Showing posts with label Whitney Donohoe. Show all posts
Showing posts with label Whitney Donohoe. Show all posts

Sunday, August 1, 2010

2010 Rapid Response Team Camp


This year's camp was an incredible success. Once again we were blessed to have the American Red Cross secure funding for the summer camp enabling us to train 40 high school students from around the state.


Arkansas schools are not exempt from the daily potential for crisis, whether the result of the forces of nature or of the accidental or deliberate actions oh humankind. Events of recent years have prompted school officials across Arkansas to think about crisis preparedness, but few school have in place comprehensive crisis plans at this time.


At present crisis plans in Arkansas schools are one-dimensional for the most part and fail to address fully the three essential components of crisis preparedness: prevention, intervention, and response. As well, these plans typically omit any meaningful roles for students beyond those of victims or perpetrators.


Typical school plans identify a chain of command that is comprised of a list of adults who are responsible for some assigned function in the event of a crisis. Beyond such a list, the plans are limited to identification of evacuation routes and procedures and a listing of security rules, regulations, and policies.
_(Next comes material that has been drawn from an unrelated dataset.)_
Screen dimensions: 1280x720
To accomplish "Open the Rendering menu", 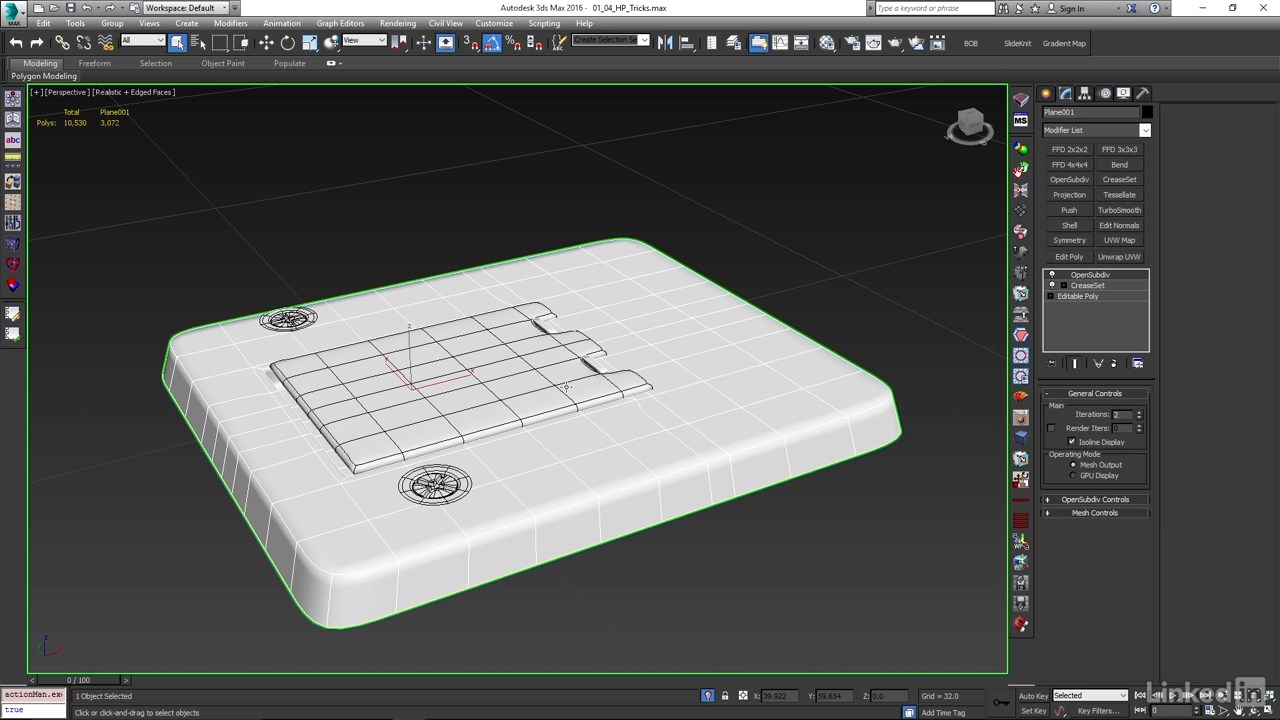I will click(397, 23).
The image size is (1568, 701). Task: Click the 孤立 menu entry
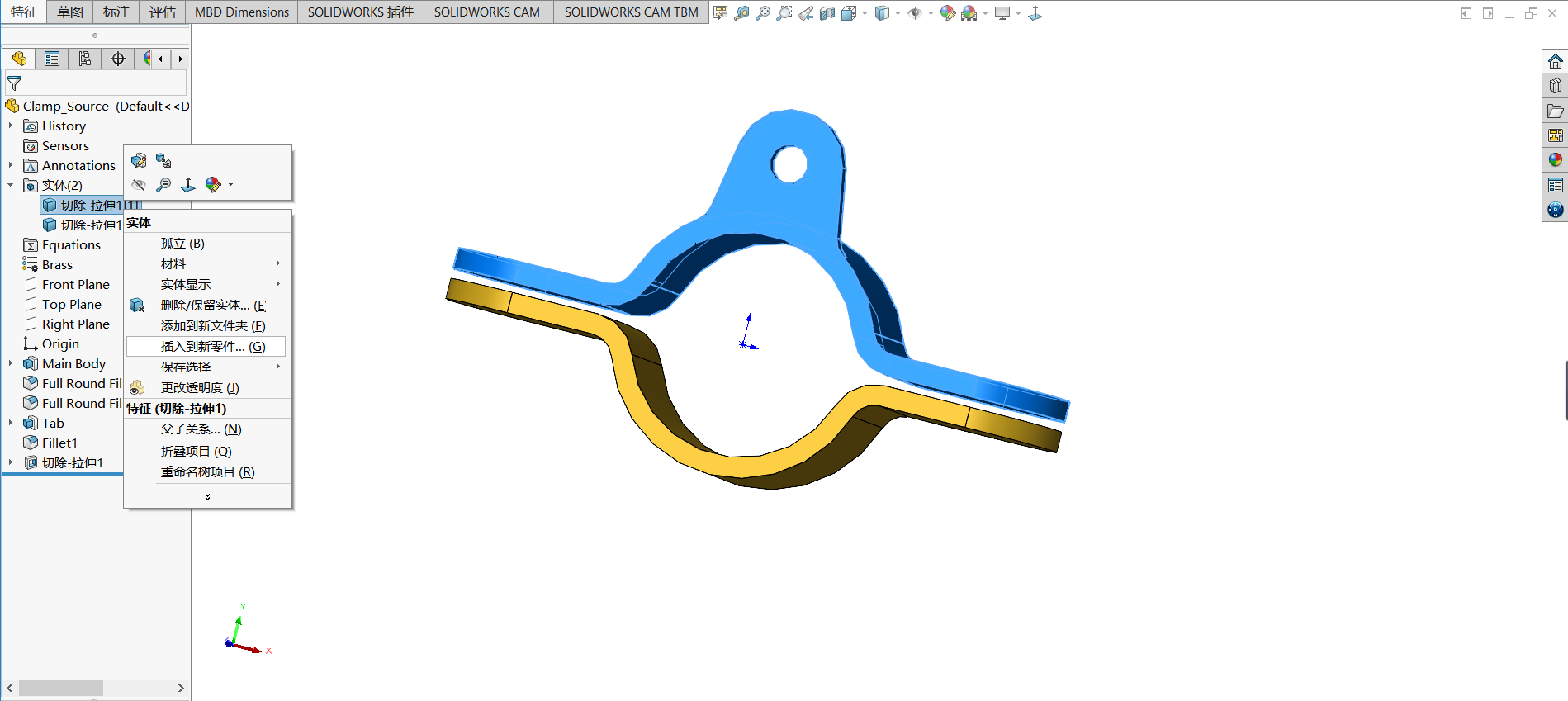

In compliance with school plans evacuation routes are posted and practiced in preparation for fires. Staff and students are instructed where to go and how to sit while waiting for a storm. Teachers are instructed to lock their doors to keep out potentially violent intruders allowing into their classrooms only those with appropriate identification. As an added precaution, in a number of Arkansas schools, students are regularly scanned for weapons, their lockers are searched, and they are prohibited from wearing certain kinds of clothing or carrying backpacks.
An adult chain of command, planned evacuation routes, locked doors, scanners, and searches are important components of disaster preparedness in schools today. As important as they are, however, these common components do not adequately prepare a school to respond to a crisis. Leaving so much to chance, they evoke significant questions.


What happens if…?
What happens if the school building is destroyed by a tornado during the middle of the school day? What do the students do when as they uncover their heads and unfold themselves from their crouched positions they find themselves surrounded by debris, live power lines, and injured friends and teachers? What do the students do when their teacher is trpped unconscious under concrete blocks and ceiling beams?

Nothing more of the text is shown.